The United States is unlikely to impose sanctions on the Russian nuclear industry, said Ivan Sasha Shikhan, professor of political science and director of the School of Politics and International Relations at the University of Baltimore. Moscow’s counter-sanctions will have a devastating effect on the United States and the European nuclear energy industry, he explained in an article for the American magazine National Interest.
The professor noted that Russia is the biggest player in the nuclear power market, which accounts for about half of the world’s exports of new nuclear construction projects and about a third of the fuel market. US President Joe Biden fears not only supply disruptions, but also that the consequences of sanctions could go far beyond the economic impact. For the field of nuclear safety, everything can end in disaster.
Ivan Sasha Shikhan pointed out that Moscow provides 14% of the enriched uranium that the United States consumes. Additionally, Russia has a de facto monopoly on deliveries of highly enriched uranium.
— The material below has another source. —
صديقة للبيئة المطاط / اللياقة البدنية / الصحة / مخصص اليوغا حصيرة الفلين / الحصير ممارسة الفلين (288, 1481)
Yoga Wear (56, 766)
It is needed to power nine of the ten modern nuclear reactors currently being developed in the United States and funded by the White House.
Worse, apart from the nuclear fuel sector, only Russia currently supplies the world market with a few vital isotopes that will take nearly a decade to replace.

— underlined the author of the publication.
According to him, Washington is trying not to irritate Moscow so that the economic war does not reach a dangerous level.
Direct sanctions on the nuclear front, even the most symbolic ones, can provoke a backlash from Moscow, and that can be very harsh.

warns the teacher.
Earlier, it was reported that after the start of the NWO in Ukraine, Western countries imposed a colossal amount of economic sanctions against Russia, with the ultimate goal of undermining its industrial and military potential. The restrictive measures against Russia’s oil and gas sector should have been one of the most painful, but not all is going so well in Moscow’s economic stranglehold.